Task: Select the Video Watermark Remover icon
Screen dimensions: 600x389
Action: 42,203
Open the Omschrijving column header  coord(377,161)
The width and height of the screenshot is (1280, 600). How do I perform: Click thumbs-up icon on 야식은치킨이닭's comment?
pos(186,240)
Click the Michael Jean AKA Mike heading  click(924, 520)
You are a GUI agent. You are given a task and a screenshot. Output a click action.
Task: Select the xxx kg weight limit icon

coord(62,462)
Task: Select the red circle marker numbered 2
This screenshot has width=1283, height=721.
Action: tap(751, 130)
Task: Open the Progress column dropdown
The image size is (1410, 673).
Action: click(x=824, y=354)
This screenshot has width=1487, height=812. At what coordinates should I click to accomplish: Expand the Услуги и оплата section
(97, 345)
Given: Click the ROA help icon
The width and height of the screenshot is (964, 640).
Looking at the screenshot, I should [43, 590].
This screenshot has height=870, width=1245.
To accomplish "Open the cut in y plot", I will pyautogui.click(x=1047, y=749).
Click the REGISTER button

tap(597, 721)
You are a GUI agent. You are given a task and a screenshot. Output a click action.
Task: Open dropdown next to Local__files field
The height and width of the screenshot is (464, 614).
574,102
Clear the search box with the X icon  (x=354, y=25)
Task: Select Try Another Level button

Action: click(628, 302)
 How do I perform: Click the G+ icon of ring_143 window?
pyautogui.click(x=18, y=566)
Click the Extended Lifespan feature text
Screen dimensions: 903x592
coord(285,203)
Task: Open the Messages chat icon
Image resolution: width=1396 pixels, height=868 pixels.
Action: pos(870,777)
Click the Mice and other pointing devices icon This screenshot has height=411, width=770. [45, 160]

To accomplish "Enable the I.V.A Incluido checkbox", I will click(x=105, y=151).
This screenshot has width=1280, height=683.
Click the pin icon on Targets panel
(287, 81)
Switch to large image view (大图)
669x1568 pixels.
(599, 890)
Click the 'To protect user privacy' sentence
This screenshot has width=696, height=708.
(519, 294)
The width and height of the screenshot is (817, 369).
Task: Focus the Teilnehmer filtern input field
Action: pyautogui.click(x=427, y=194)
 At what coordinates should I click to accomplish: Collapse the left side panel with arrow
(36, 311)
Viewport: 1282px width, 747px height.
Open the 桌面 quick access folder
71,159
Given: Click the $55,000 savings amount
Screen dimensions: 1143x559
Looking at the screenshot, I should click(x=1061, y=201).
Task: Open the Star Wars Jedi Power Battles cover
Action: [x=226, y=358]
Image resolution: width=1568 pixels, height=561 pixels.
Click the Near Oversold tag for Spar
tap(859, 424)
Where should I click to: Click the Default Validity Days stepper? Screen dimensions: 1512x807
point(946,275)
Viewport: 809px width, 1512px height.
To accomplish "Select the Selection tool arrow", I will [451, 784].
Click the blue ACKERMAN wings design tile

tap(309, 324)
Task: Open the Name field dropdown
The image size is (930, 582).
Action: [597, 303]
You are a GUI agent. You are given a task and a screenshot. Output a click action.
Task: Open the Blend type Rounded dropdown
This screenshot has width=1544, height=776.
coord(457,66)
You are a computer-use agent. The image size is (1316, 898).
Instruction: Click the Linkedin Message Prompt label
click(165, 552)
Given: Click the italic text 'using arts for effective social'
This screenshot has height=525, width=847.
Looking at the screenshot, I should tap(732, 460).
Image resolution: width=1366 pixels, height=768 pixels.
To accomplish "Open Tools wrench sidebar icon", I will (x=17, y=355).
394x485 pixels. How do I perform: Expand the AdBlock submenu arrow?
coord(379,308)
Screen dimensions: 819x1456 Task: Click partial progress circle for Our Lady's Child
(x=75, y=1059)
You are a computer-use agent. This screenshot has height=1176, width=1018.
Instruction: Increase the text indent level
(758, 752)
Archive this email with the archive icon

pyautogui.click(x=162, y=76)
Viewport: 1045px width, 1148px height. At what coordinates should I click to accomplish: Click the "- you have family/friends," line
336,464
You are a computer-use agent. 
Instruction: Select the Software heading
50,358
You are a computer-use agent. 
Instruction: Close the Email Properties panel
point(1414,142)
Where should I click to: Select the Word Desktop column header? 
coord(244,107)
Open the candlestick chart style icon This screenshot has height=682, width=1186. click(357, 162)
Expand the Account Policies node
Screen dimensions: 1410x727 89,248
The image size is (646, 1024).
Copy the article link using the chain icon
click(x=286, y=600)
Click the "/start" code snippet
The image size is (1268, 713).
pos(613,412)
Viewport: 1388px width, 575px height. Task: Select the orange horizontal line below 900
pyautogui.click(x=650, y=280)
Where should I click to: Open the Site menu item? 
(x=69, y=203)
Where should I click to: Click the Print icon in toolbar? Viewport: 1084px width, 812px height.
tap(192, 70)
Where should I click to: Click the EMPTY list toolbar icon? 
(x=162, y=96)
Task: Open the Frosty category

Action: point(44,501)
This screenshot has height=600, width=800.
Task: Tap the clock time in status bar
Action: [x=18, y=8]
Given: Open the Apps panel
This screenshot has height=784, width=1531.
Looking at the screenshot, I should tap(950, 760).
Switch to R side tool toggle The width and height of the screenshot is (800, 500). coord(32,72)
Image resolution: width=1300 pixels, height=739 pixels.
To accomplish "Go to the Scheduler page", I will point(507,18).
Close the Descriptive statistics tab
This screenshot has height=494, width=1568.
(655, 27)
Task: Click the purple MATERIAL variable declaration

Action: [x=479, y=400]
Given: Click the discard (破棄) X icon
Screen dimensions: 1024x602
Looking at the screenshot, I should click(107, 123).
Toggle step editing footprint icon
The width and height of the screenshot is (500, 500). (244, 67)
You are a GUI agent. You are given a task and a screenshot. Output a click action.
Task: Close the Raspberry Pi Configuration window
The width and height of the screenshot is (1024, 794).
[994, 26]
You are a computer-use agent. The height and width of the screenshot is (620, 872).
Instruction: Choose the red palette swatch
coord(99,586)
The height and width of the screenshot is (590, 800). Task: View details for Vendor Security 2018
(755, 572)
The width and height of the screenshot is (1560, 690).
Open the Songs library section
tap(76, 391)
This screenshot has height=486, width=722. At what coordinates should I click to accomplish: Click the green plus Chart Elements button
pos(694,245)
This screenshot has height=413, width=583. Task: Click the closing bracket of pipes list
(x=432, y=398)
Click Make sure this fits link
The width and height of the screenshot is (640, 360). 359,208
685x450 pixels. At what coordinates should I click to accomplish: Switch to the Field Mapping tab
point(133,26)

▶ _ACTIVITY_: Looking at the material above, how many lines hold the word "dropdown"? Only the number, please.

▶ _ANSWER TO THIS PROBLEM_: 4